JP2007129234A - Method of forming gas dielectric structure, and interconnect structure equipped with the gas dielectric structure (gas dielectric structure formation using radiation) - Google Patents

Abstract

<P>PROBLEM TO BE SOLVED: To provide an enhanced solution to form a gas dielectric structure for a semiconductor interconnection structure. <P>SOLUTION: A method and structure obtained as a result of forming a gas dielectric structure inside an interconnection structure are disclosed. In one embodiment, the method includes a step of providing the mutually interconnected structure, including at least one interconnect layer having a dielectric, at least one conductor, and a first cap layer; and causing the dielectric to contract to form the gas dielectric structure, by exposing the interconnection structure to radiation. The radiation may be electron beam radiation or ultraviolet (UV) radiation. In one embodiment, an interface-breaking enhancing film can be used, to selectively locate the gas dielectric structure formed. <P>COPYRIGHT: (C)2007,JPO&INPIT

Description

  The present invention relates generally to semiconductor interconnect structures, and more particularly to a method of forming a gas dielectric structure for a semiconductor interconnect structure using radiation.
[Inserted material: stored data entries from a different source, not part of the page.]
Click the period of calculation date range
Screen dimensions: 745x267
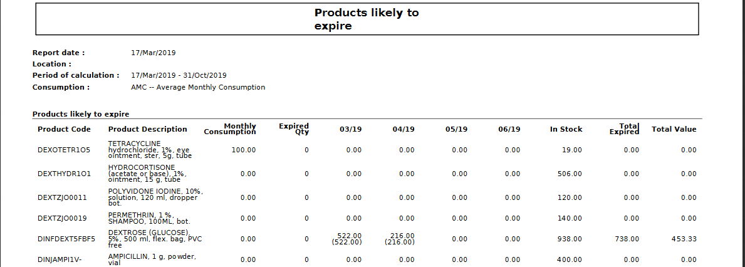(179, 75)
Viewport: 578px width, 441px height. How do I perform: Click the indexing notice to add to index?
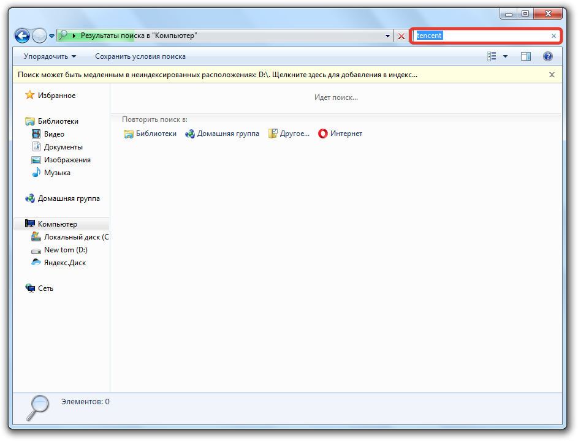218,75
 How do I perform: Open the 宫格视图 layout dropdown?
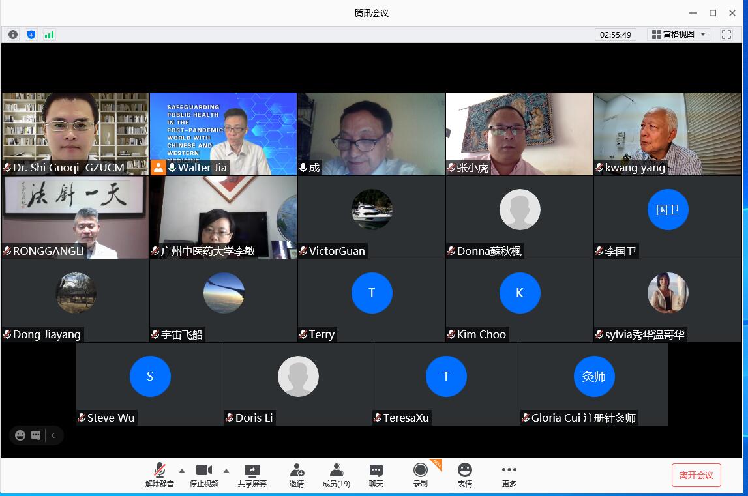coord(678,35)
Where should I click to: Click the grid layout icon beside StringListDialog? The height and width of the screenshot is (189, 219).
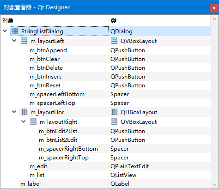point(15,31)
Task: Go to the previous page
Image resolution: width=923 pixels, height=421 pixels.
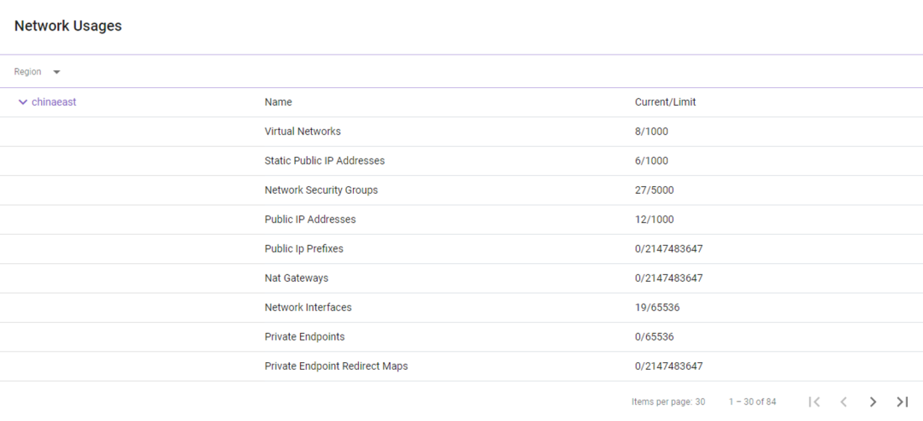Action: pyautogui.click(x=844, y=401)
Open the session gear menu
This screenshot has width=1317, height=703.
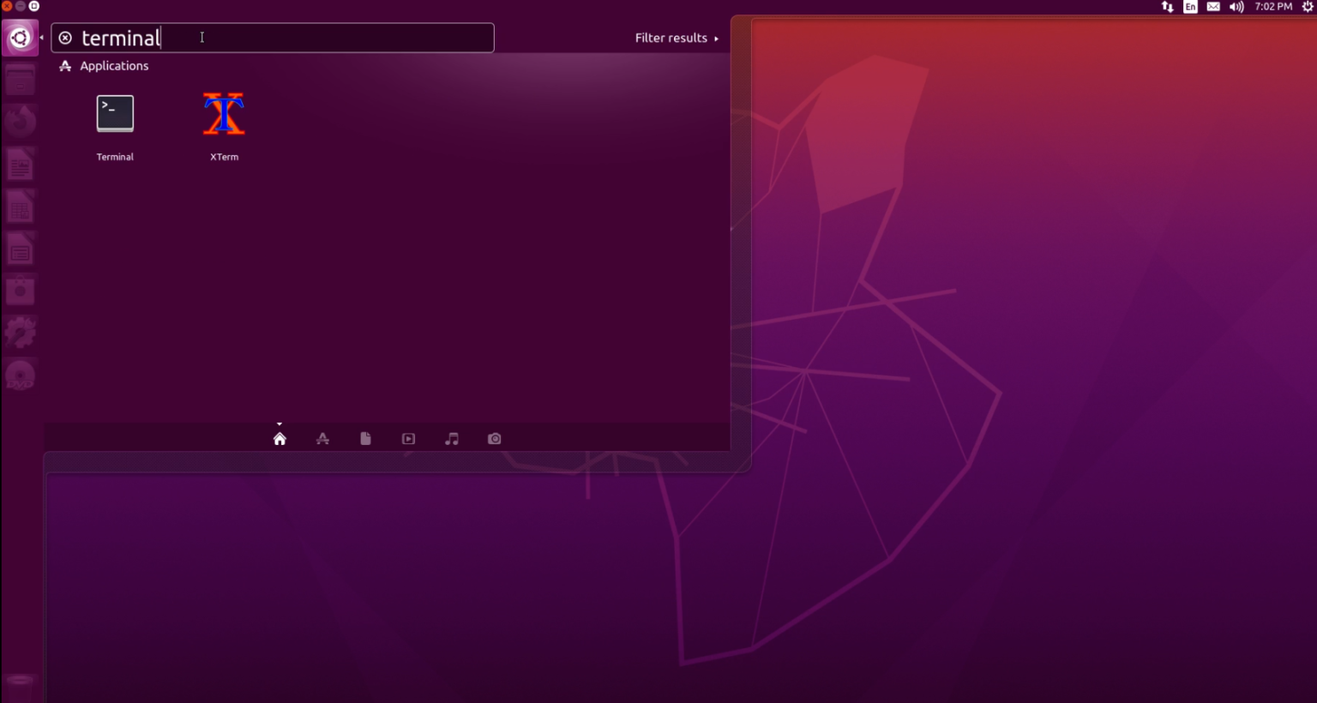pyautogui.click(x=1308, y=6)
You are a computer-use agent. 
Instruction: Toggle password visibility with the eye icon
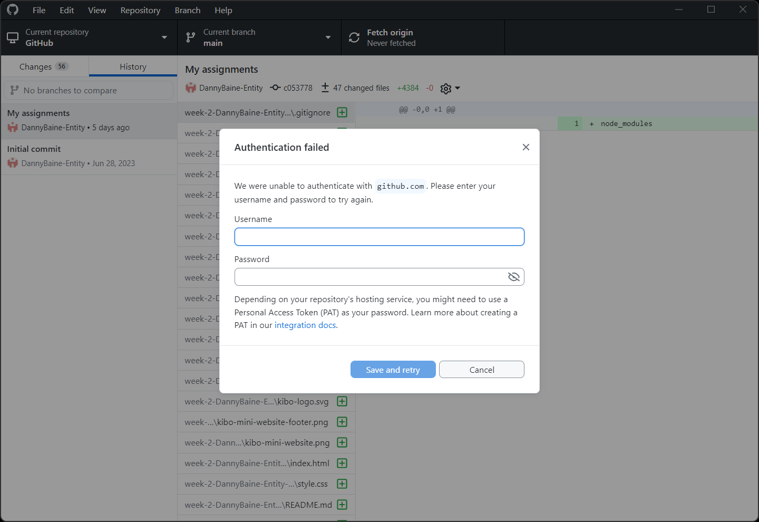click(x=513, y=276)

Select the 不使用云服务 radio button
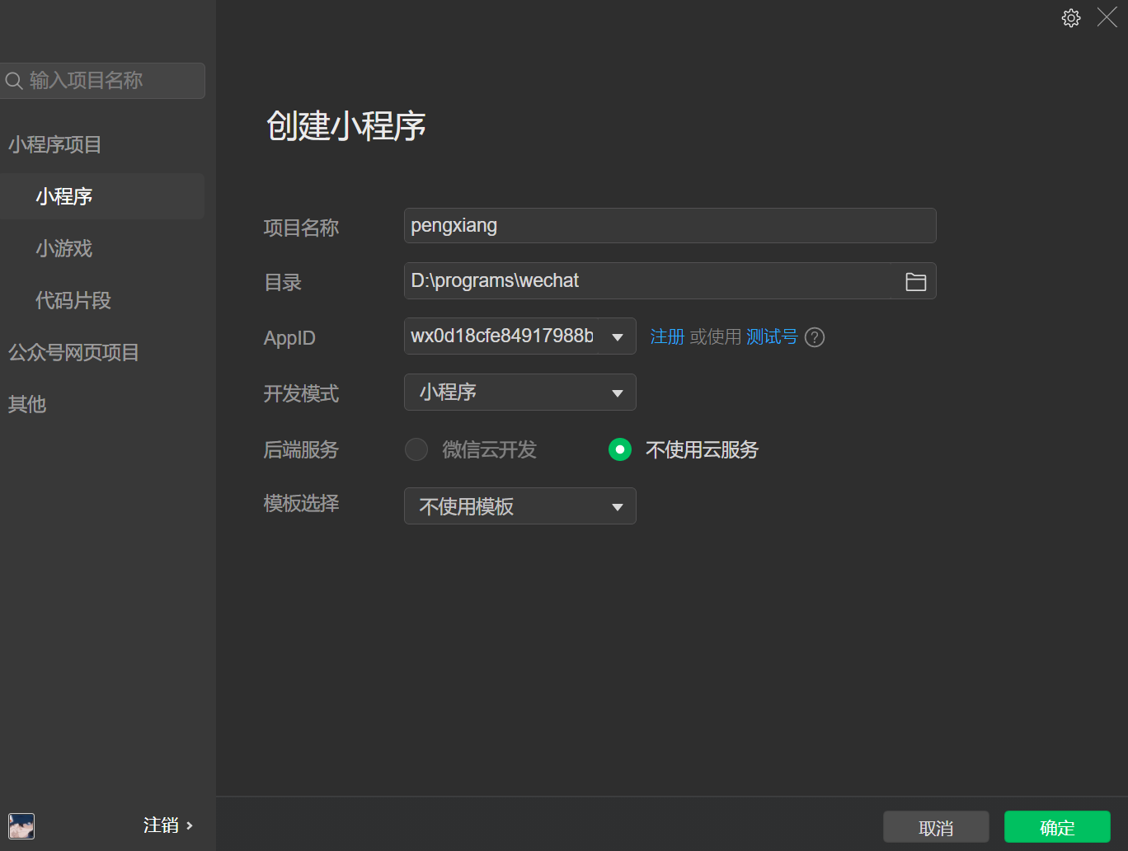[x=619, y=449]

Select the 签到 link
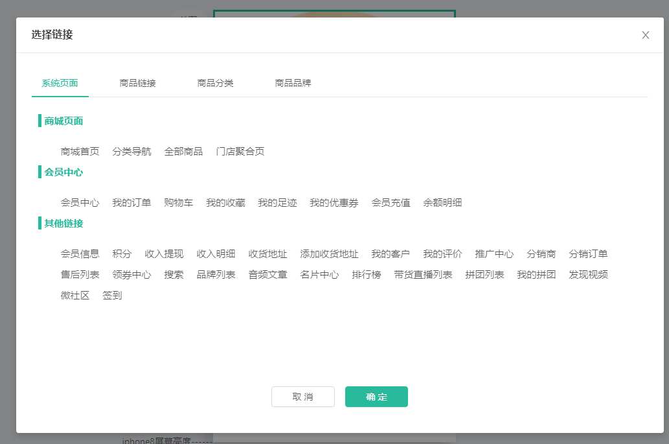click(x=112, y=296)
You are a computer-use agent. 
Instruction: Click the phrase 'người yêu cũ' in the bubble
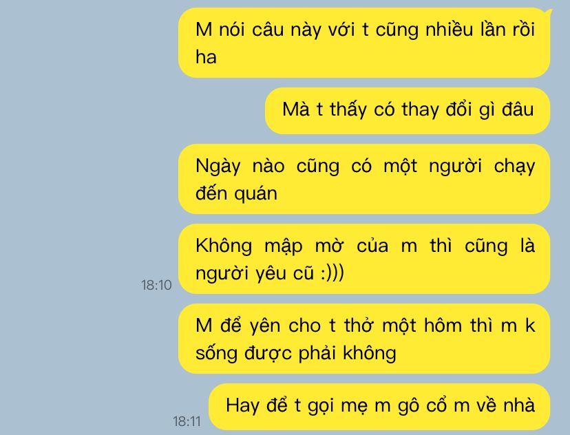(x=255, y=274)
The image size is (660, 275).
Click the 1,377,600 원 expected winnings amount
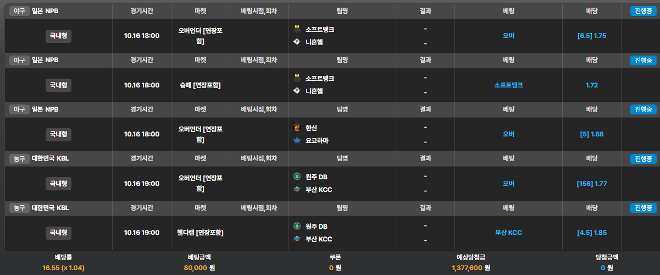tap(470, 268)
  In order to increase the operating speed of semiconductor chips, the size of semiconductor devices has been constantly reduced. Unfortunately, as the size of the semiconductor device decreases, the capacitive coupling between the conductors of the circuit tends to increase because the capacitive coupling is inversely proportional to the distance between the conductors. This coupling may ultimately limit the speed of the chip or otherwise interfere with proper chip operation if no measures are taken to reduce capacitive coupling.

The capacitance between conductors also depends on the insulator or dielectric used to separate the conductors. Conventional semiconductor manufacturing generally uses silicon dioxide (SiO ₂ ) as a dielectric, which has a dielectric constant (k) of approximately 3.9. One challenge facing further development is to find a lower dielectric constant material that can be used between conductors. As the dielectric constant of such materials decreases, the operating speed of the chip increases. Among the new low k (dielectric constant) dielectric materials used to achieve a lower dielectric constant between conductors are, for example, fluorinated glass and organic materials. Unfortunately, the provision of newer low-k dielectric materials creates several new challenges, which increases process complexity and cost.

Mounting organic materials to reduce the dielectric constant also reduces the overall post-process (BEOL) capacitance. Unfortunately, organic materials have the disadvantages of temperature limitations, shrinkage or expansion during manufacturing or chip operation, and poor structural integrity. Instead of using silicon dioxide (SiO ₂ ), there is another way of implementing a gas such as air, which is provided in the form of a gas dielectric structure in the semiconductor structure. Air has the smallest effective dielectric constant. Simple capacitance modeling of parallel interconnects shows that even a small air gap near the interconnects can provide a significant improvement in the overall dielectric constant (k) of the structure. For example, with an air gap of 10% per edge, the effective dielectric constant of the dielectric is reduced by approximately 15%. However, current processes for implementing gas dielectric structures are very complex and cannot be easily integrated. To that end, completely new integration schemes have been developed, but these are more complex and more expensive. For example, the formation of typical gas dielectric structures requires an additional mask layer for reactive ion etching (RIE) processing steps compared to damascene wiring formation.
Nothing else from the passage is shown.